If the vendor fails to protect the information, your organization can be held liable, creating compliance risk. If the vendor experiences a cyberattack or service outage, you're exposed to operational and reputational risk, among others.
These inherent risks exist naturally with the third party and need controls applied before entering into the relationship.
Related: What Vendor Documents Are Needed to Assess Cybersecurity
Next Steps to Manage and Mitigate Inherent Third-Party Risk
Once you’ve identified a third party’s inherent risk, it’s important to understand what to do next. After all, one of the primary functions of third-party risk management is knowing how to handle vendor risk.
Determining Control Effectiveness
It’s time to review the vendor’s controls, assess the effectiveness, and add your own, if needed, to further mitigate the risks. The formula for control effectiveness is:
Control Effectiveness = Control Impact × % Ineffective
Control effectiveness depends on two key factors:
Control Impact – The degree to which a control reduces risk. Controls should be rated on a scale (e.g., very important, important, or not very important). For instance, a firewall is typically very important for preventing cyber threats because it protects the entire organization. A less effective control might be blocking specific IP addresses because it’s easy for a cyberattacker to change their IP address.
Likelihood of Effectiveness – The probability that a control will function as intended, based on assessments and monitoring.
Here are next steps for managing and mitigating inherent third-party risk:
- Perform due diligence on the third party – The third-party's inherent risk informs the level of due diligence needed. The higher the risk level, the more due diligence needed. Collect basic information on the third party like tax ID, an OFAC check, and legal address. You may also need to review the third party’s SOC report, financial reports, information security policies, and business continuity and disaster recovery plans.
- Send a third-party vendor risk questionnaire – A questionnaire allows your organization to ask specific questions about the third party’s product or service. Be mindful that many third parties receive questionnaire requests, so keep the questions applicable to the third party’s product or service.
- Use a subject matter expert review – SMEs are critical to assessing the third party’s risk and documentation.

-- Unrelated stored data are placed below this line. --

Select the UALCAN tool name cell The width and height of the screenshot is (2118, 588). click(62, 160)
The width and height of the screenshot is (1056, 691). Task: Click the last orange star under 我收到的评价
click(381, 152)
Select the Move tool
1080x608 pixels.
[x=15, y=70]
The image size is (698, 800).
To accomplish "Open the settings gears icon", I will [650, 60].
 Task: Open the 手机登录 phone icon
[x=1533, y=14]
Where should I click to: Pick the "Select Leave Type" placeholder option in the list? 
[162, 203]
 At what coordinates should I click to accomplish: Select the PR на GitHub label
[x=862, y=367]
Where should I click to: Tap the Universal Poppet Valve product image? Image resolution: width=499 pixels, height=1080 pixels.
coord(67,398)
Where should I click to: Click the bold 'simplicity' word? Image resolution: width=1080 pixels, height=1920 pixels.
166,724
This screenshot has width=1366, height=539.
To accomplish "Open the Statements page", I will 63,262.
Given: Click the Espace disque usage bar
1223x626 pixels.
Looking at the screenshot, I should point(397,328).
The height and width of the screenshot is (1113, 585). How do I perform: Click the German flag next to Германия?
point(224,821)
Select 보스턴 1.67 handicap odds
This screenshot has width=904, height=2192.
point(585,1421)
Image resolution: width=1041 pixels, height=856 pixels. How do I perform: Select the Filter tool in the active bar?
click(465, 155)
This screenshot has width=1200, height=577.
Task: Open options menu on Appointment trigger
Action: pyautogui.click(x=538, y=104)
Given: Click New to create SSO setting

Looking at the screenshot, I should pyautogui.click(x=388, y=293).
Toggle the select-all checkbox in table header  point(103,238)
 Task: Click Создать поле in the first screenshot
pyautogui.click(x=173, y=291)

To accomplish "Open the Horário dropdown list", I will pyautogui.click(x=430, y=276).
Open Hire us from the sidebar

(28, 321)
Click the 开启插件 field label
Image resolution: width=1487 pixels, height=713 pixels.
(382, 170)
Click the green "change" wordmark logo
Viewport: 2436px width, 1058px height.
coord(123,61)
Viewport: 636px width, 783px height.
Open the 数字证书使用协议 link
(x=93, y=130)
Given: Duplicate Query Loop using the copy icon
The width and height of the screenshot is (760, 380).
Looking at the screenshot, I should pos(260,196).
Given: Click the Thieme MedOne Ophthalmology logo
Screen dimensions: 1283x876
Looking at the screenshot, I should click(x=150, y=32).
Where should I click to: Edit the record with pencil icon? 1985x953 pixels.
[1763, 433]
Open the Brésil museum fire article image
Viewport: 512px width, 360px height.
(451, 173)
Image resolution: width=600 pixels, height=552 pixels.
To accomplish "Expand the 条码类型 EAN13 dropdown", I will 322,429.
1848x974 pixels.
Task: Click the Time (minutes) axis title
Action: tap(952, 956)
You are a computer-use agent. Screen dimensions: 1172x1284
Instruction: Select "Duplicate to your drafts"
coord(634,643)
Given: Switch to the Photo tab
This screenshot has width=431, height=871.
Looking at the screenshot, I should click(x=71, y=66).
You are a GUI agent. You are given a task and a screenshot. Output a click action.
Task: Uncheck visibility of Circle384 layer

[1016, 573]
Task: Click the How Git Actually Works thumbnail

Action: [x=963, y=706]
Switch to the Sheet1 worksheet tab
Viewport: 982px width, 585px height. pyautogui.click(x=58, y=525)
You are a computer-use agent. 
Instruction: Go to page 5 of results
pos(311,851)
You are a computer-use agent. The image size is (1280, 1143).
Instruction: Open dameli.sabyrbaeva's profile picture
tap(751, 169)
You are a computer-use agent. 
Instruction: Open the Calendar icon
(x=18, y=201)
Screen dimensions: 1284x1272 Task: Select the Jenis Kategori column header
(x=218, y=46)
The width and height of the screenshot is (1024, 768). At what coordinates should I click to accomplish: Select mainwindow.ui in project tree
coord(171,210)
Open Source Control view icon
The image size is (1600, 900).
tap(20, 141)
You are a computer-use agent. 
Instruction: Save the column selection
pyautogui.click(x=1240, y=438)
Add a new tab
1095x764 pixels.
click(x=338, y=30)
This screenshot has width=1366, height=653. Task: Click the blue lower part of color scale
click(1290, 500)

They review the third party’s information and provide a qualified opinion on the sufficiency of the third party’s practices and controls.
- Implement organizational controls – Your organization's controls may include provisions in the third-party contract like service level agreements (SLAs), data protection standards, and a right to clause. Implement data security controls like encryption and multi-factor authentication (MFA). Be sure to also continuously review the third party’s risks to identify and mitigate emerging issues.
- Calculate residual risk – Residual third-party risk is what remains even after implementing controls. Think of this simple calculation: residual risk = inherent risk x control effectiveness. Residual risk quantifies how confident your organization is in the controls used to mitigate third-party risk.
- Determine how to handle residual risk – It’s up to your organization to determine whether to move forward with the third-party relationship based on the residual risk rating. These approaches are avoid (the vendor isn’t worth the risk), mitigate (add or strengthen risk controls), transfer/share (shift the risk to another party), or accept (acknowledge the risk and accept its consequences).
Related: What Is Third-Party Vendor Residual Risk?
Dealing with inherent third-party risk can be tricky to navigate, but it’s essential to understand within your third-party risk management program. Being able to identify the type of inherent third-party risk and knowing how to best manage and mitigate it is an important strategy that creates a valuable vendor partnership.